— BEGIN INFORMATION PROVIDED —
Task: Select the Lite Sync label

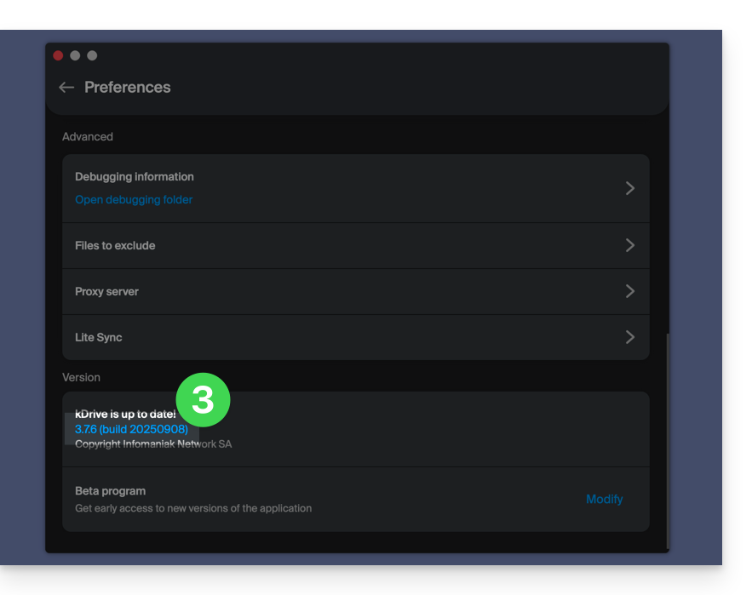Action: coord(99,338)
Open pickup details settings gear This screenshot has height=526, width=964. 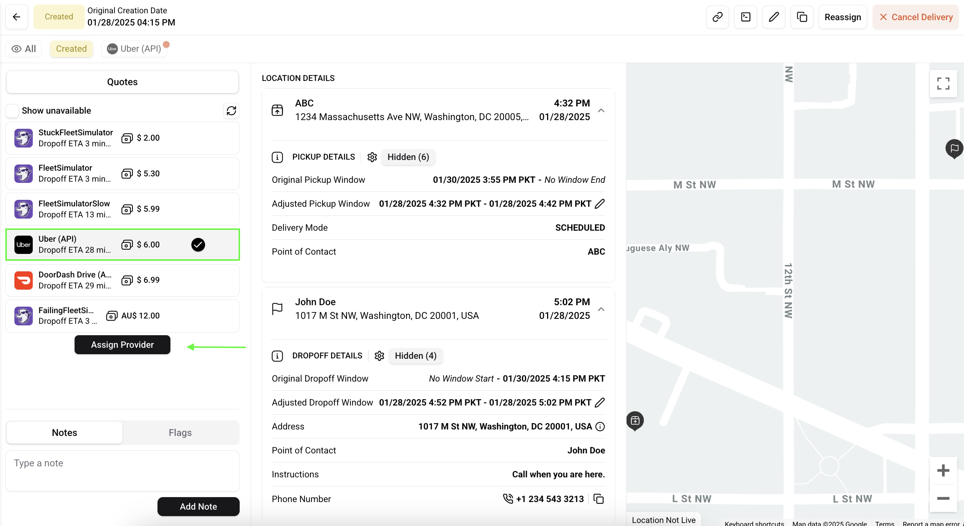click(x=372, y=157)
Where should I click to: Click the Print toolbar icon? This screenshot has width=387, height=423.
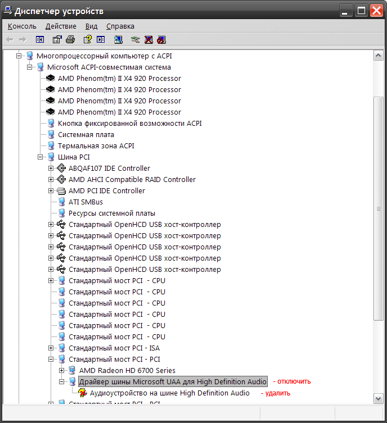tap(70, 39)
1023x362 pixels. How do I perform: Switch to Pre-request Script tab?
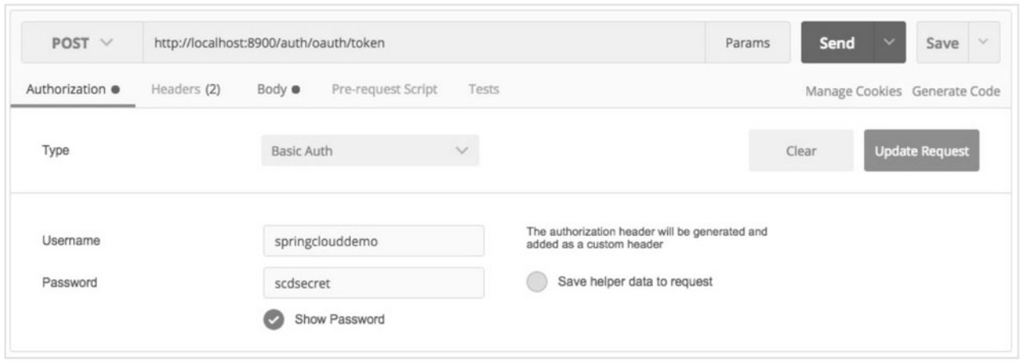click(384, 90)
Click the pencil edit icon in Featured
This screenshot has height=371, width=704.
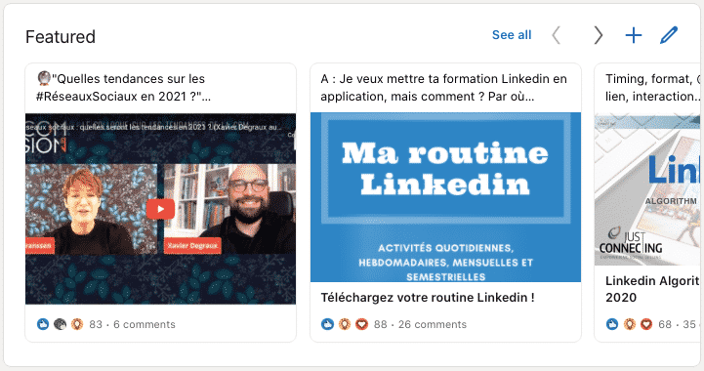669,35
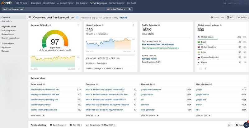249x128 pixels.
Task: Click the Update link
Action: [x=124, y=18]
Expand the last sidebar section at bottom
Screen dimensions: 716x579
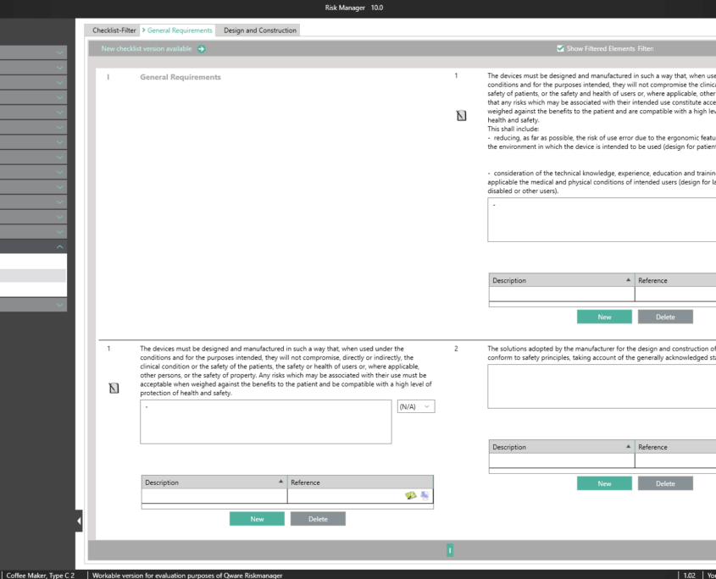tap(59, 305)
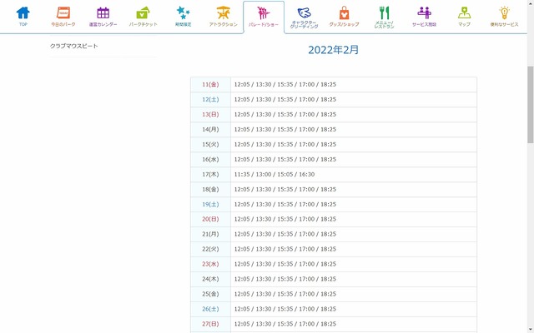Select クラブマウスビート in the sidebar
Image resolution: width=534 pixels, height=333 pixels.
pyautogui.click(x=73, y=46)
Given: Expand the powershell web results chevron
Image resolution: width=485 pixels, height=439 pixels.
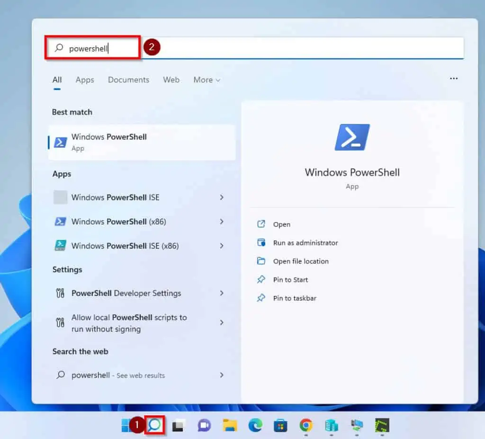Looking at the screenshot, I should pos(222,375).
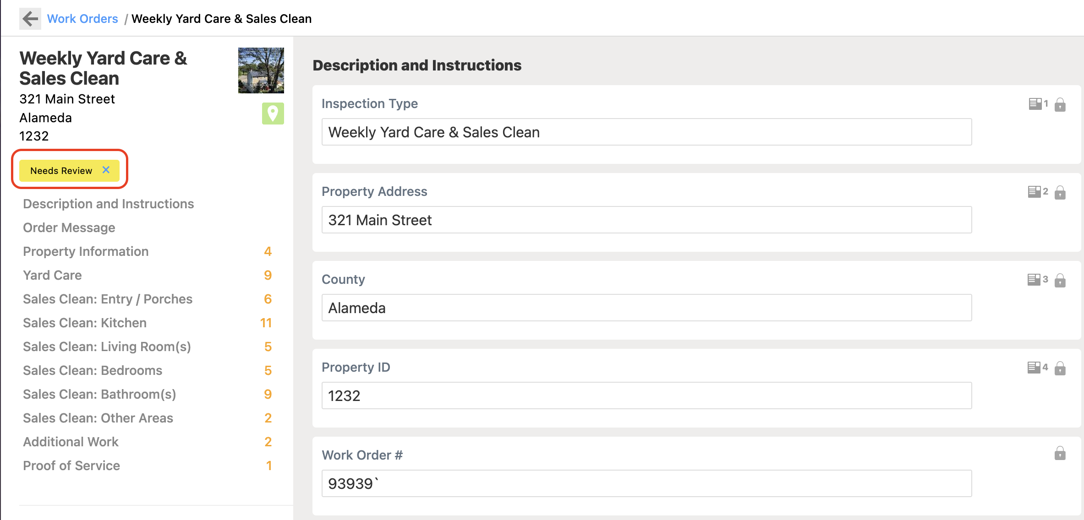Remove the Needs Review tag via its X
Image resolution: width=1084 pixels, height=520 pixels.
click(x=106, y=170)
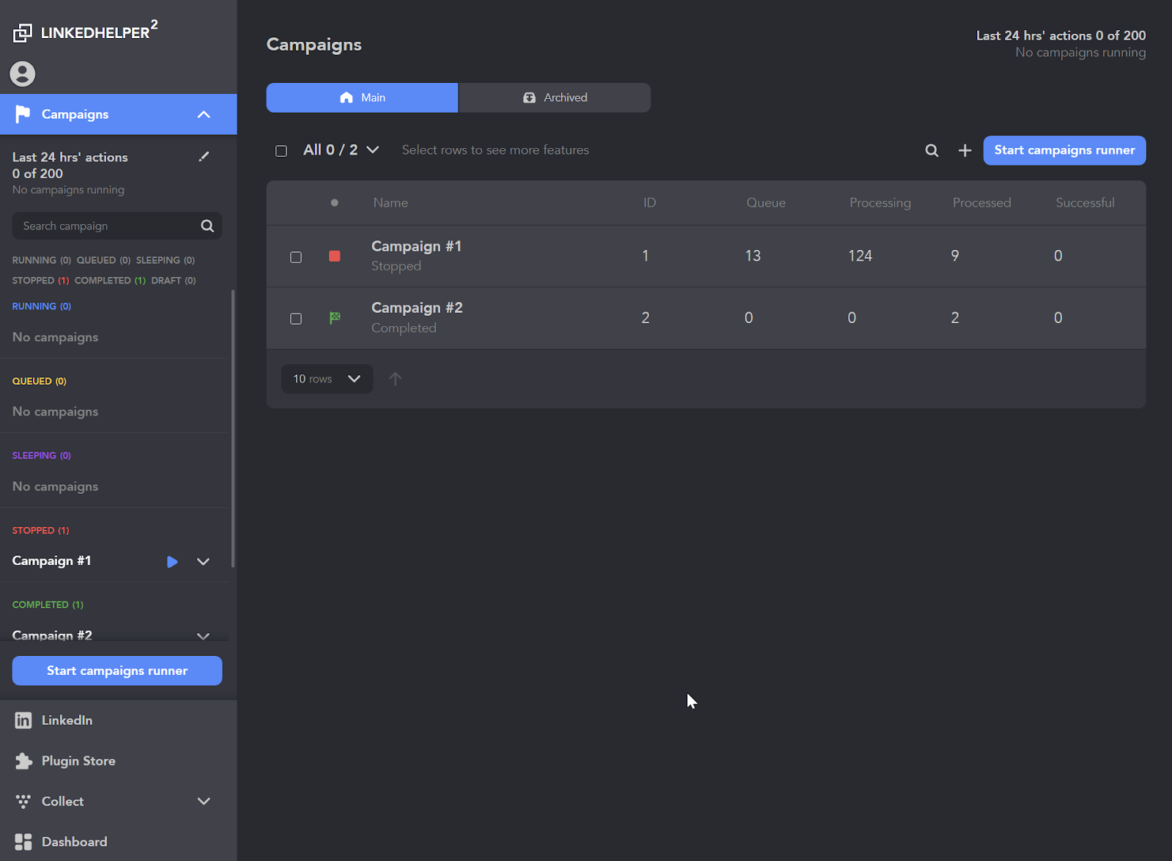Click the play button next to Campaign #1
This screenshot has height=861, width=1172.
tap(172, 561)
— END INFORMATION PROVIDED —
EXERCISE AIM: Can you retype the data from the line containing "Expand the last sidebar section at bottom" through the end of the data, both ends included, copying each line exactly but leaving out the pictures?

EXPECTED ANSWER:
Expand the last sidebar section at bottom
Screen dimensions: 716x579
tap(59, 305)
Select クラブマウスビート in the sidebar
Image resolution: width=534 pixels, height=333 pixels.
pyautogui.click(x=73, y=46)
Given: Expand the powershell web results chevron
Image resolution: width=485 pixels, height=439 pixels.
Looking at the screenshot, I should pos(222,375).
Remove the Needs Review tag via its X
Image resolution: width=1084 pixels, height=520 pixels.
click(x=106, y=170)
Click the play button next to Campaign #1
This screenshot has height=861, width=1172.
tap(172, 561)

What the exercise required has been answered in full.